Precarious Balance, the new exhibition curated by Paula Orrell to mark the re-opening of CoCA gallery in Christchurch, is a good reason to visit Christchurch — it’s one of the freshest, tightest, most reverberant exhibitions I’ve seen in some time.
Here we have art that seems to capture the contemporary zeitgeist — that state of contemporary anxiety in which the world seems inescapably poised. But it’s also light, playful, delightful and hopeful.
Of course, it speaks first and foremost to Christchurch physically and psychically, but its references are far broader. As in much contemporary art, found objects/readymades abound — and, declaring the interest that got me to the opening, I have to mention first up Peter Trevelyan’s major new work made of Whitcoulls plastic rulers. Pretty with pink and yellow rulers interspersed amongst their transparent peers, this, at first glance perfect, sphere sits subject to invisible earth-wrenching forces buckling, twisting and contorting its base.
Peter Trevelyan’s ‘Circularism’ with Joanna Langford’s ‘Calling the Deep’ in ‘Precarious Balance’
Similarly British artist Matt Calderwood employs spades, ladders and balls outrageously balanced on assemblages of wine glasses that look too impossibly fragile to carry their weight.
Joanna Langford creates seemingly unstable towers from cement fragments, reminiscent of the childhood game to see how you can go before the structure collapses.
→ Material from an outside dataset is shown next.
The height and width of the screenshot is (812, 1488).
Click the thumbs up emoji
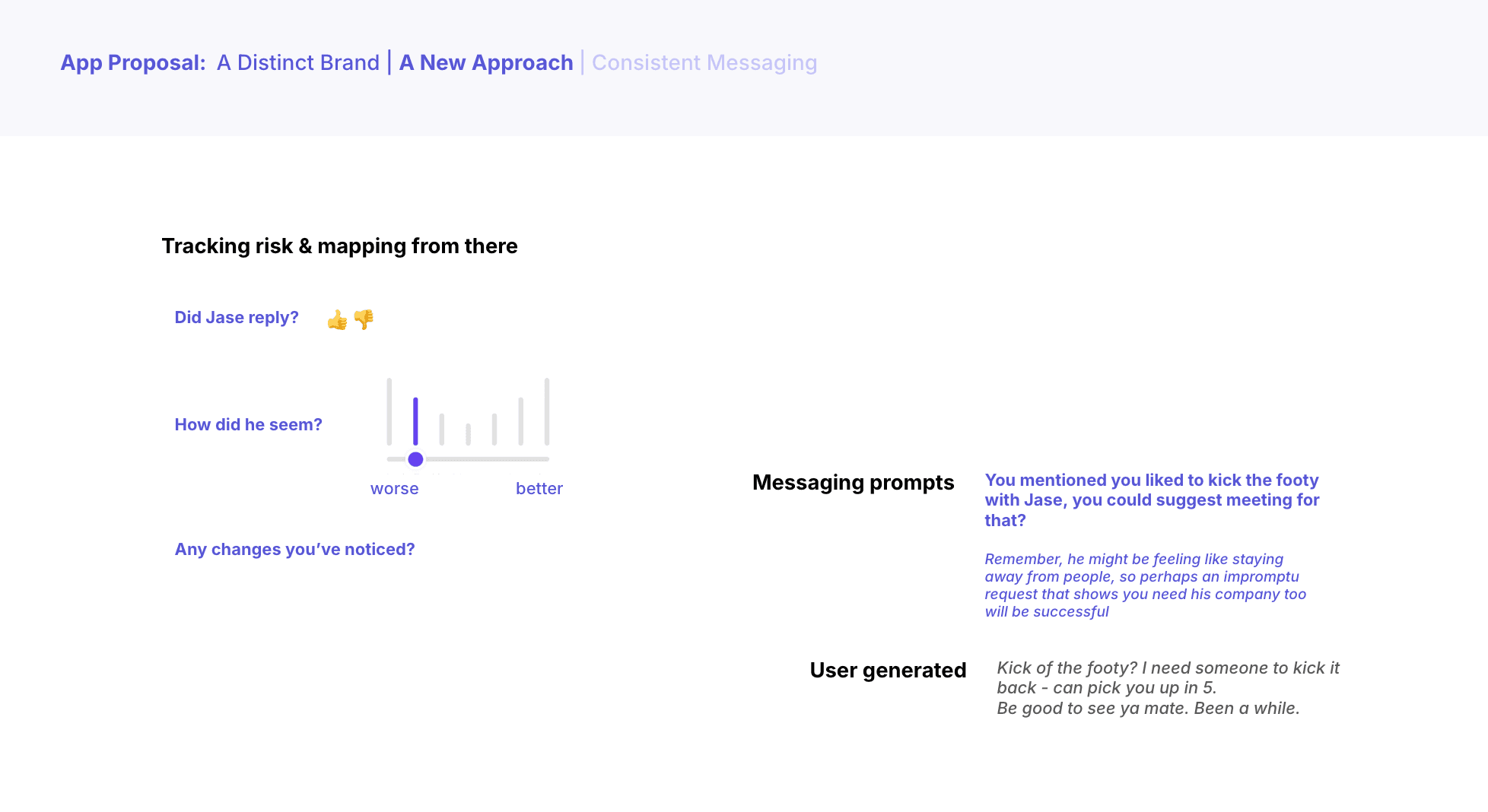[337, 320]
I’ve been a fan for some time of the work of both Langford and Zina Swanson. Both seem to have an interest in post-apocalyptic narratives with something of the magical.
My body went tense watching the high wire walker in multiscreen video of Scottish artist Catherine Yass. This is nerve-wracking but compelling viewing.
What is wonderful in this exhibition is that there is not one dud. While there’s no time/space to mention every work, all contribute to the whole — the inclusion of Tongan-born Sione Faletau’s performance video usefully broadens readings bringing in references to the Pacific — deepening our sense of the possibilities contained in the exhibition premise.
AND of course, another reason to visit the southern city is the Christchurch Art Gallery just around the corner — all spaces open and lots of great art to view.